You see, WWE builds skyscrapers out of matchsticks. And Xia Li was a firework in a league that preferred sparklers. Drafted to SmackDown, she became the “Protector”—a character gimmick that had more branding than substance. One week she was saving Naomi, the next she vanished like spilled gin in a thunderstorm. Her main roster run was a cautionary tale in corporate mismanagement. Flashy vignettes, inconsistent booking, and opponents with the charisma of wet bread. It was like watching someone play a violin in a demolition derby.
By 2023, she was floundering. Drafted to Raw, demoted to Main Event, chasing shadows and ghosts. She challenged Becky Lynch. She got squashed. She faced Lyra Valkyria. She lost. WWE never figured out what she was—but Xia Li knew. She was a warrior. Not the kind with makeup and choreographed spots. The kind who breaks her own bones and asks for seconds.
So she left.
No press conference. No farewell match with balloons and hashtags. Just a Twitter post and the kind of silence that only means rebirth.
And that’s when she started fighting again.
She reemerged on the indie circuit like a wolf in exile. West Coast Pro. Tokyo Joshi Pro. A woman named Xia Zhao started walking the earth like Caine in Kung Fu, rediscovering her venom. She fought with Aja Kong. Teamed with Mizuki. Faced Nagisa Nozaki to a double count-out—two warriors too stubborn to die, too proud to fall.
Then came the rebirth in Total Nonstop Action Wrestling, under a name that cracked like thunder: Léi Yǐng Lee. Not a gimmick. A battle cry.
She debuted with vengeance on her breath, defeating Hyan and announcing, without subtlety, that this was her playground now. She wasn’t here to be misunderstood. She wasn’t here to protect. She was here to hurt.
In TNA, she found something close to purpose. Matches with Rosemary. A war with Savannah Evans. A bloodbath with Tessa Blanchard. She lost to Masha Slamovich at Against All Odds, but there was something in her defeat that rang louder than most victories. Because when Xia Li fights now, she fights like a woman who’s been denied too many times by people who couldn’t pronounce her name.
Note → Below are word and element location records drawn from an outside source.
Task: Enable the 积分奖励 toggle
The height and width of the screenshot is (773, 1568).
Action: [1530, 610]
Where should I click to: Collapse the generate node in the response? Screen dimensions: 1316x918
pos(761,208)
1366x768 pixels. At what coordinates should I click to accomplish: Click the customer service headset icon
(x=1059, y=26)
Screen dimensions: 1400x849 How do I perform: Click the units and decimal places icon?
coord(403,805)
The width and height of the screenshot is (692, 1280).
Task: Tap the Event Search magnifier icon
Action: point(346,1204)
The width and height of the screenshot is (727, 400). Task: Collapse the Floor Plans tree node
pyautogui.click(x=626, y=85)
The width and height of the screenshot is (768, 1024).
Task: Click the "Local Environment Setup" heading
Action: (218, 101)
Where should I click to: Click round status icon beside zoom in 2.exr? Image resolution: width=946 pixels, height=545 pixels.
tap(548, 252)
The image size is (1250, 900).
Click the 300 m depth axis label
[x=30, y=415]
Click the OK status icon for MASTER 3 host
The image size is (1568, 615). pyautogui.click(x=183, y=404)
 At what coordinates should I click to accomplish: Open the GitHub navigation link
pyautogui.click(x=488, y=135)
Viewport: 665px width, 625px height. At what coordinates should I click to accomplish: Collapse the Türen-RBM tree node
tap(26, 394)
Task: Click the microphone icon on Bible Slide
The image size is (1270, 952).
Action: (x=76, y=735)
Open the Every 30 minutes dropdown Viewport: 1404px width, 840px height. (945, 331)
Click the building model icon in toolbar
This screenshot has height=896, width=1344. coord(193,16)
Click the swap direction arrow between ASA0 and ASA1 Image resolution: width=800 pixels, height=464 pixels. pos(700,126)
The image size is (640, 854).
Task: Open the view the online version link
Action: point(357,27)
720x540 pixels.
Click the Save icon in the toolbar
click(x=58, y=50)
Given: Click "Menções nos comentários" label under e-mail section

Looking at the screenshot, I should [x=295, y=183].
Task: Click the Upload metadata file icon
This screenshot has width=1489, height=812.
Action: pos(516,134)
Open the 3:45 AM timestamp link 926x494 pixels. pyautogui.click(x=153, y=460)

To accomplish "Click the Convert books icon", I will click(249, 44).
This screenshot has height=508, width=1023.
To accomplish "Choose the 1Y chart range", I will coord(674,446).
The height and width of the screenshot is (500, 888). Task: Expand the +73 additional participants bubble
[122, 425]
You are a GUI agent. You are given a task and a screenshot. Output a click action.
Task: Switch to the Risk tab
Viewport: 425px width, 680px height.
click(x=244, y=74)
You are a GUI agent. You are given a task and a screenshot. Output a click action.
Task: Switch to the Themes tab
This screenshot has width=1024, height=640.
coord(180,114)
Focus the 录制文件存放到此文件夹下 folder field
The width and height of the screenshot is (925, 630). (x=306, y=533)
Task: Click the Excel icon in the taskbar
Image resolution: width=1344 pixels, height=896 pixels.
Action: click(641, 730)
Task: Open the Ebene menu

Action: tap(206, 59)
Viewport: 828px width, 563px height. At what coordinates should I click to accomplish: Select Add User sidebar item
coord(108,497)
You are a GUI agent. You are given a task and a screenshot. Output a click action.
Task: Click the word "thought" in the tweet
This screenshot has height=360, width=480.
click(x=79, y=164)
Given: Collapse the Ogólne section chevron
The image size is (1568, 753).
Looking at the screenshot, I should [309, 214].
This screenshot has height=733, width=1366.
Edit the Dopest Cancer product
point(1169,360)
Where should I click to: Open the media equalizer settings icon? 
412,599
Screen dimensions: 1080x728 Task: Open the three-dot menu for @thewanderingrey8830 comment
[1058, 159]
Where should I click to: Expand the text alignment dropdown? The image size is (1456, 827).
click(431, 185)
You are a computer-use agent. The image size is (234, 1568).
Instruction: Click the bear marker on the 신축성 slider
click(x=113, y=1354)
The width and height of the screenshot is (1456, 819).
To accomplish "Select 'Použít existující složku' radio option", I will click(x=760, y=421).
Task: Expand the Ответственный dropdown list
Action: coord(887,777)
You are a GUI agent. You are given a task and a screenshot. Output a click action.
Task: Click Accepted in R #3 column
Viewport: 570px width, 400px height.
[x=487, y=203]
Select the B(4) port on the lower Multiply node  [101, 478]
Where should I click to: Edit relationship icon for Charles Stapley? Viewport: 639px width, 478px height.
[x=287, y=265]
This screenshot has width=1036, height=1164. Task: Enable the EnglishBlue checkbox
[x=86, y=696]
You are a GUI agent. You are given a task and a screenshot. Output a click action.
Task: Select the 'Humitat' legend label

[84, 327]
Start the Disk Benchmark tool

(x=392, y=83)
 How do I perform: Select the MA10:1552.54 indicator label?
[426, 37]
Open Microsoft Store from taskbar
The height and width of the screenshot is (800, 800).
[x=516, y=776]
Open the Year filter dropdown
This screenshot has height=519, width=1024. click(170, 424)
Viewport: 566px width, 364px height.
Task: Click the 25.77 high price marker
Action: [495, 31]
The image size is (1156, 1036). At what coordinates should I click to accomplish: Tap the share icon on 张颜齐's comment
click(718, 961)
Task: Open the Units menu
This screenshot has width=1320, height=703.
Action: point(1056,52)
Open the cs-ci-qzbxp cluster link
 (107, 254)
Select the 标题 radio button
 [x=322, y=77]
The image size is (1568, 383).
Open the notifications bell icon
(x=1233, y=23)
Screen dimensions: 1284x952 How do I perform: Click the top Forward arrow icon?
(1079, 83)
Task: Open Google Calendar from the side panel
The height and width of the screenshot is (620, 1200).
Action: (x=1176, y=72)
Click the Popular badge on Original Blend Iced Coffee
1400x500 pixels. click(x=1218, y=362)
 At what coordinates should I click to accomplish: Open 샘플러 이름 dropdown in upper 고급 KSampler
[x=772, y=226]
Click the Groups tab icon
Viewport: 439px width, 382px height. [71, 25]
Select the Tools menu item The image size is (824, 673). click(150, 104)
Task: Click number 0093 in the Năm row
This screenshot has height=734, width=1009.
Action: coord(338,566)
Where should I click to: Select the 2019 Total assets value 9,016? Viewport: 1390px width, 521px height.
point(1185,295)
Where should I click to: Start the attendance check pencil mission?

She also took a side street into Muay Thai, because some people just don’t know how to rest. In May 2025, she beat Myriam Essalki via majority decision in an amateur bout under Combat Night MMA. It wasn’t pretty. It wasn’t graceful. It was a bar fight with a scoreboard. And she won.
She’s 36 now. Which in wrestling years is something like dog years plus car crashes. But she doesn’t look like she’s slowing down. She looks like she’s just started drinking from the good bottle.
Xia Li is not a Hall of Famer. She’s not a WrestleMania main event. She’s not a toy line or a t-shirt slogan. She’s a story without a narrator. A freight train that missed its station but kept moving anyway. She’s Bukowski’s kind of woman—the one who limps home at 4 a.m. with blood on her lip, a grin on her face, and a damn good reason for it.
The industry may never know what to do with her. But the ring does. The ring doesn’t need promos or approval. The ring speaks in pain and precision. And in that dialect, Xia Li is fluent.
Let the others chase belts and social media likes. Xia Li fights like she’s exorcising something. And maybe she is. Maybe we all are.
But only she does it with a spinning heel kick.